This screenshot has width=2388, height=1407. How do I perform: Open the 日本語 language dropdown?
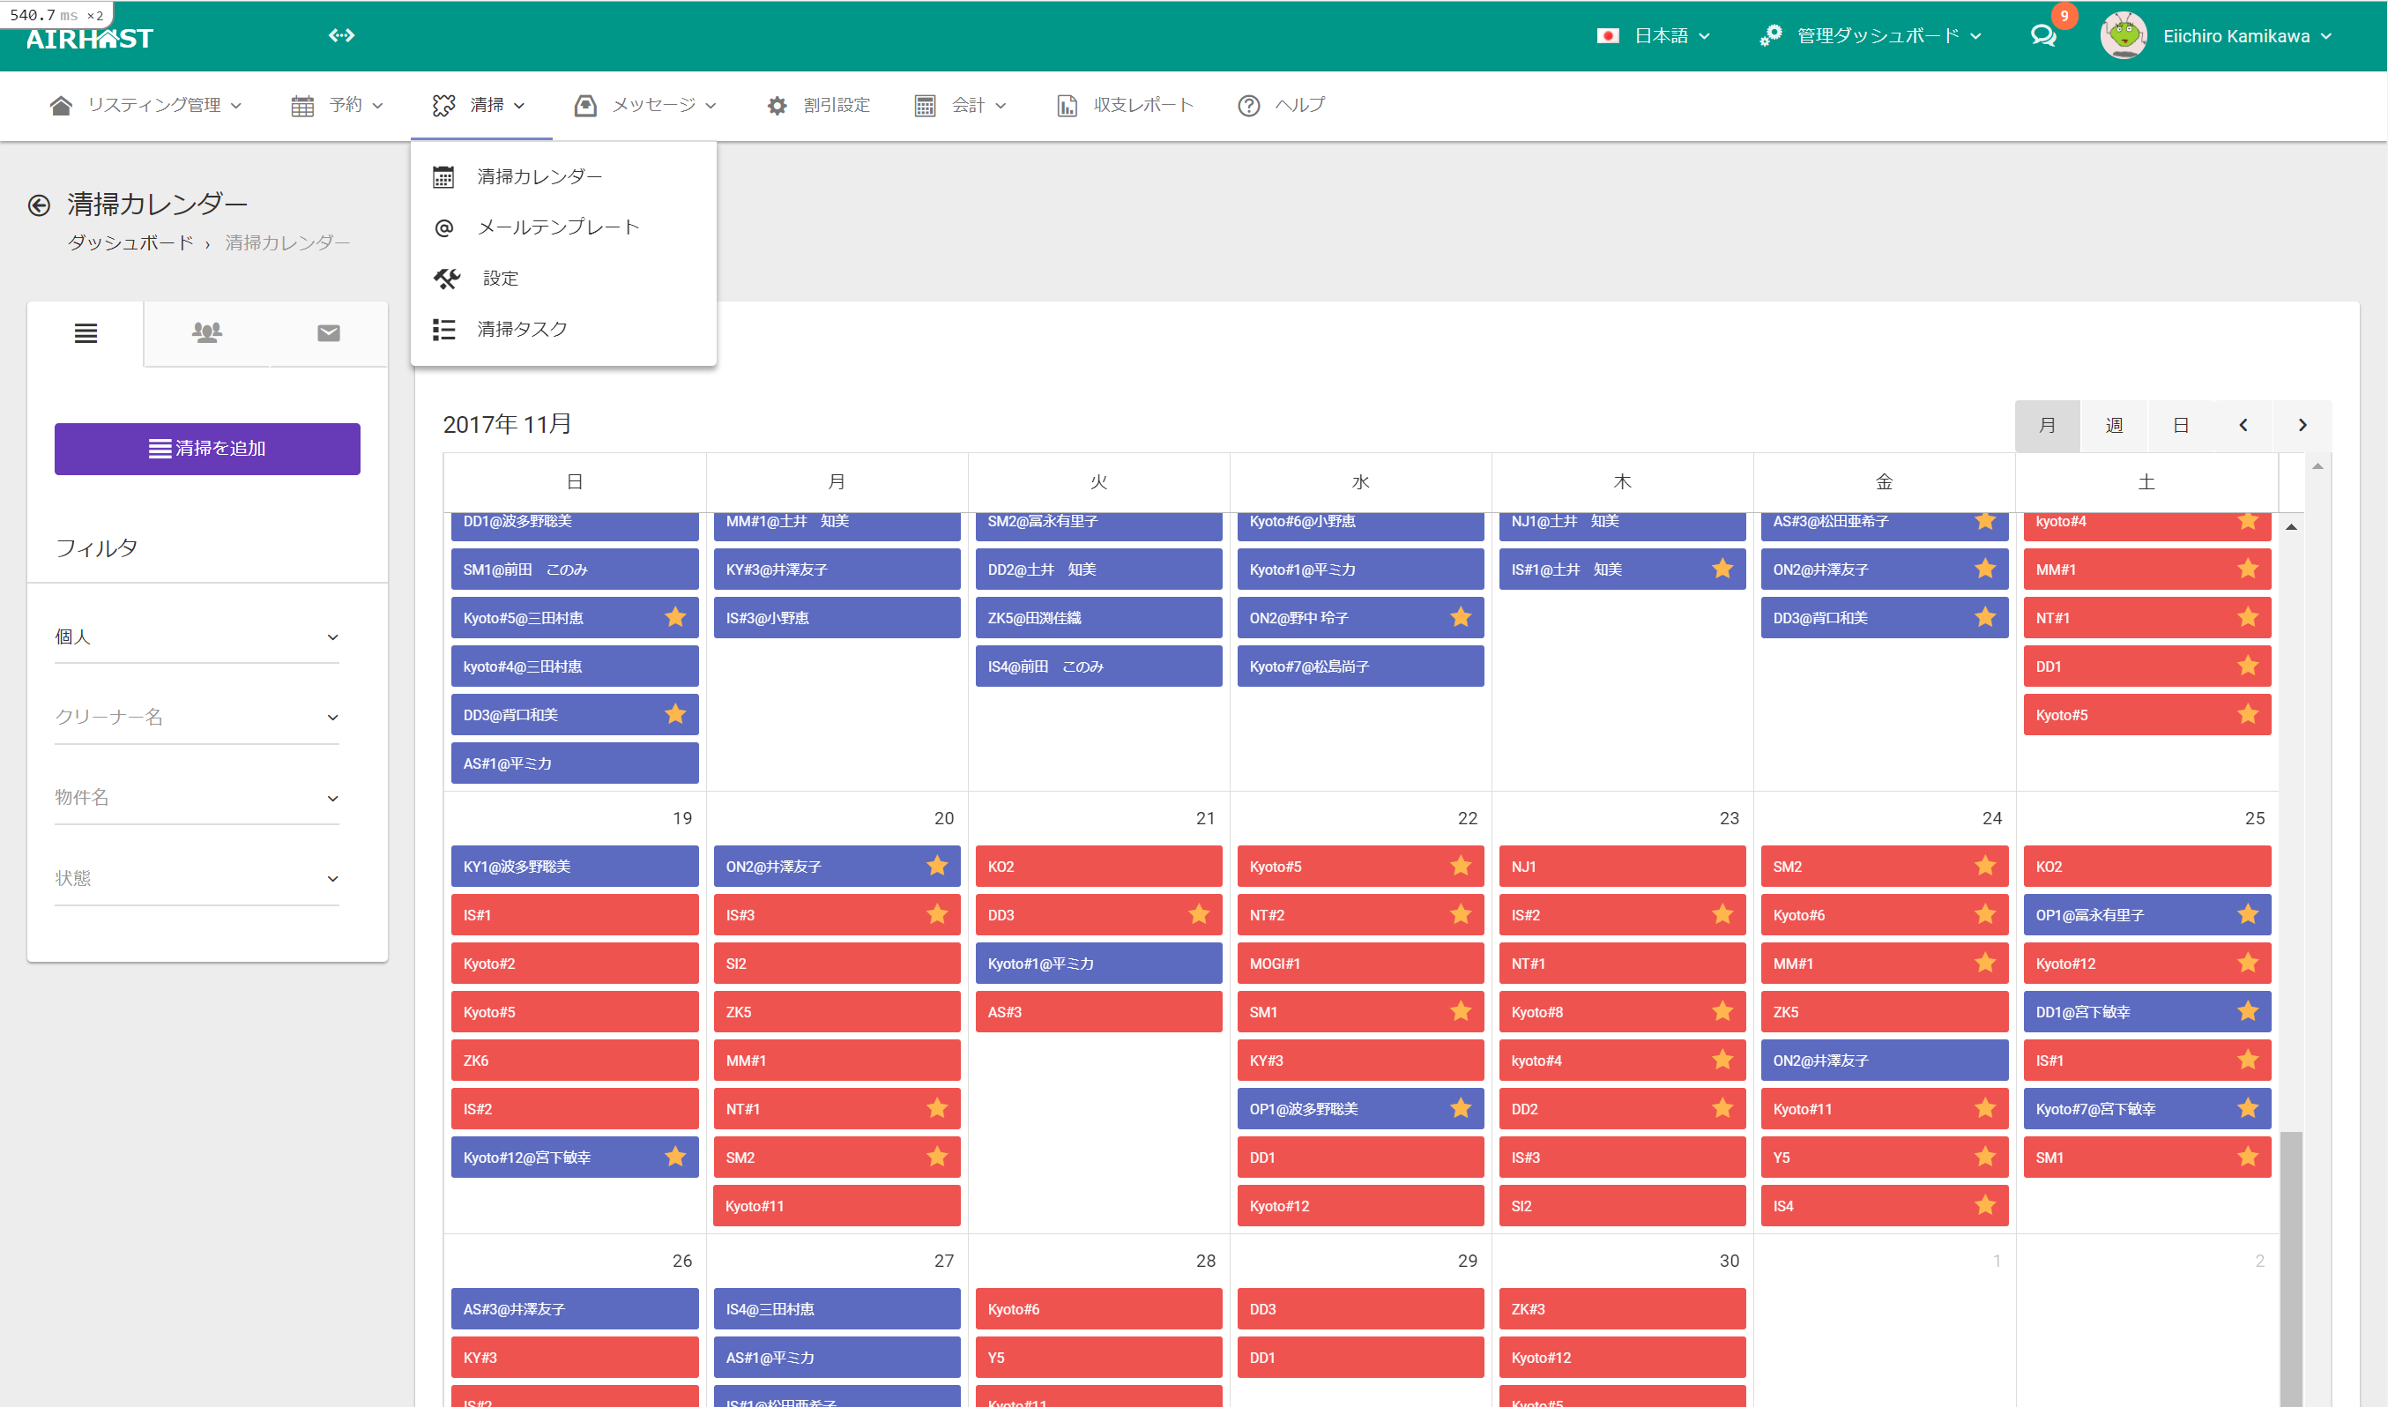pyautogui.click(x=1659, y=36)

--

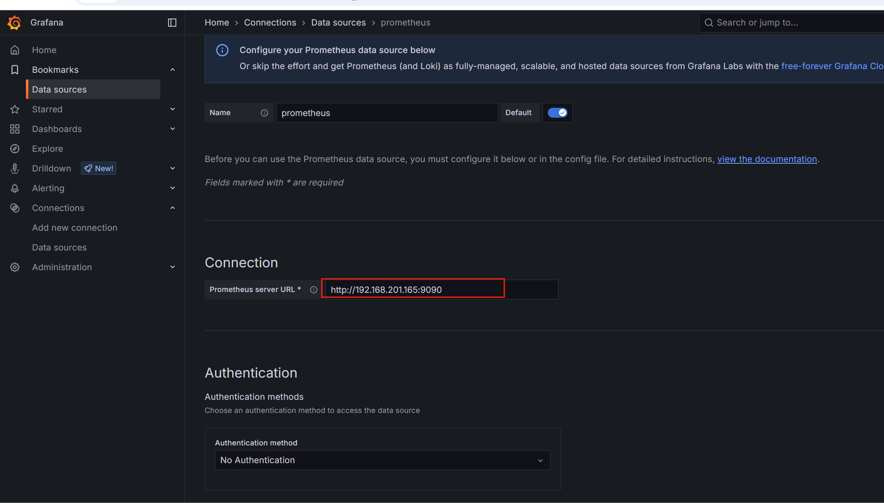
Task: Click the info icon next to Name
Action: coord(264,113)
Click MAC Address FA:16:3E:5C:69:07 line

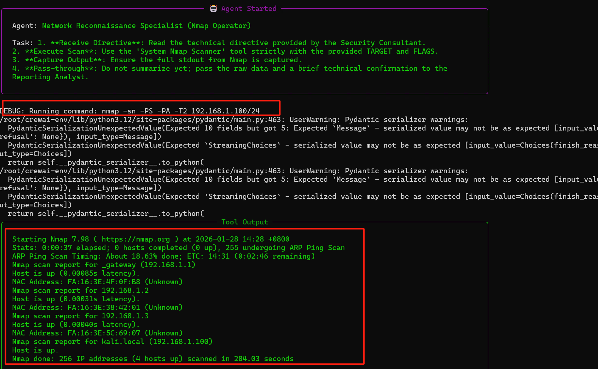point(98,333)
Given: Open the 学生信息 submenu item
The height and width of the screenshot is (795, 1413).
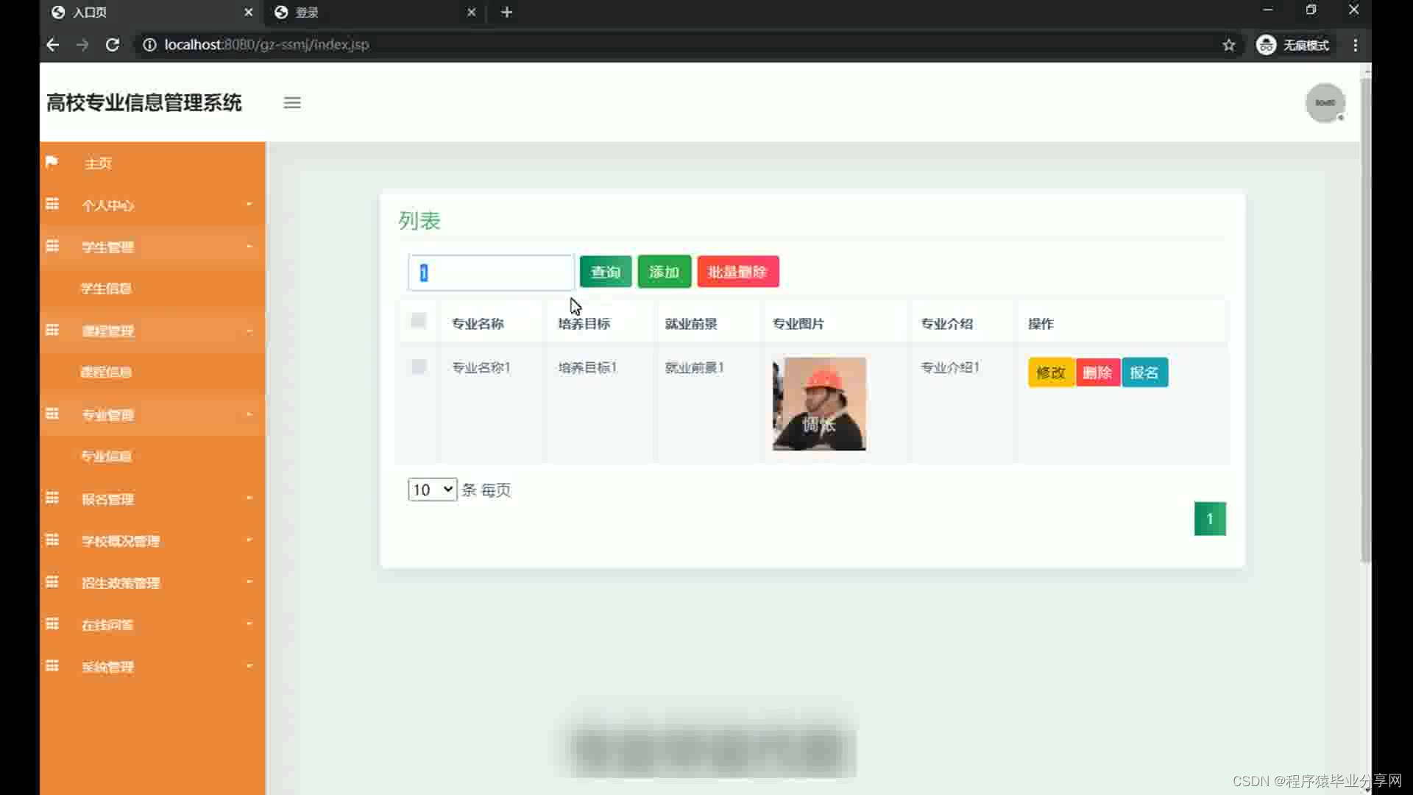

Assignment ->
Only the lines from the one containing "Given: Open the 学生信息 submenu item" through the one containing "The height and" are to be retyped, both boundary lines included, with no other material.

Task result ->
Given: Open the 学生信息 submenu item
The height and width of the screenshot is (795, 1413).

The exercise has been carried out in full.